課題一覧:
(a) バカンスの文章で、筆者が教員のバカンスを「恐るべし」と言う理由を、文章に書かれている内容に沿って説明してください。
(b) バカンスの文章のうち、「私は今年、7月26日から9月」という語を含む箇所から始め、「るべし」になってしまいます。」で終わる部分を、一字も変えずにそのまま繰り返してください。

--- 抜粋箇所 ---

私は今年、7月26日から9月2日までが完全バカンスという、なんとも贅沢な5週間バカンスを手に入れたのでした。「ゆっくりできなかった」とか「疲れがとれなかった」と言ってしまっては嘘になってしまいますね。旅行にも行けたし、自分の時間もとれたし、家の掃除もしたし、友達にも会えたし、医療ケアも受けたし、とても有意義なバカンスとなりました。
「ああ、これがもう終わってしまうの?」 というバカンス終盤症候群にかかっているのはいうまでもありません。
この「贅沢バカンス」 、あくまでもフランスでは特別珍しい話ではありません。一般企業でも有給などをうまくくっつけて一カ月まるごとバカンスという人はかなりいますし、教員に至っては、子どものバカンスと同じだけバカンスですから、私から見たら贅沢を通り越して「恐るべし」になってしまいます。

--- データ ---

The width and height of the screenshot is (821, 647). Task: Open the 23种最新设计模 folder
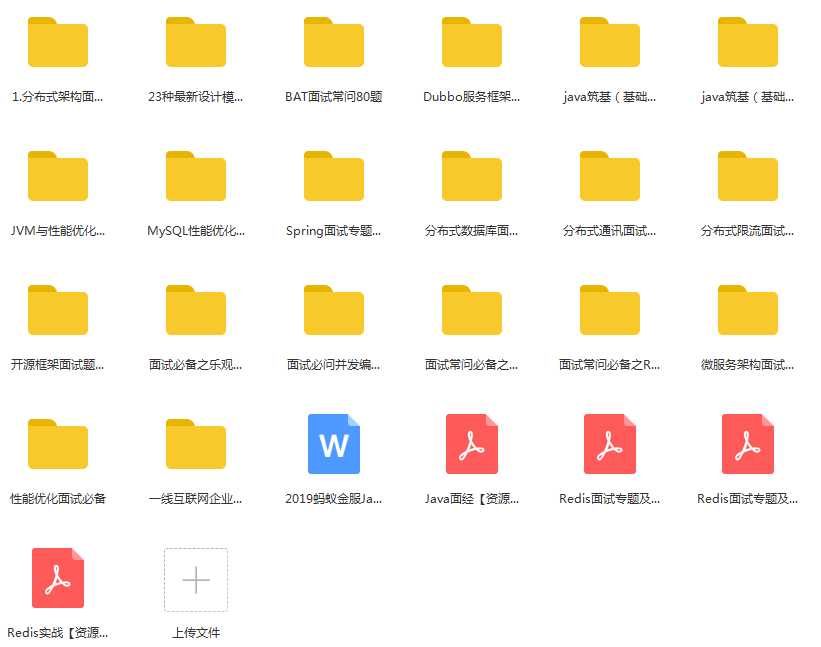click(x=196, y=43)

---

解答一覧:
(a) 教員は子どものバカンスと同じだけバカンスがあるからです。筆者から見ると、それは贅沢を通り越しています。

(b)
私は今年、7月26日から9月2日までが完全バカンスという、なんとも贅沢な5週間バカンスを手に入れたのでした。「ゆっくりできなかった」とか「疲れがとれなかった」と言ってしまっては嘘になってしまいますね。旅行にも行けたし、自分の時間もとれたし、家の掃除もしたし、友達にも会えたし、医療ケアも受けたし、とても有意義なバカンスとなりました。
「ああ、これがもう終わってしまうの?」 というバカンス終盤症候群にかかっているのはいうまでもありません。
この「贅沢バカンス」 、あくまでもフランスでは特別珍しい話ではありません。一般企業でも有給などをうまくくっつけて一カ月まるごとバカンスという人はかなりいますし、教員に至っては、子どものバカンスと同じだけバカンスですから、私から見たら贅沢を通り越して「恐るべし」になってしまいます。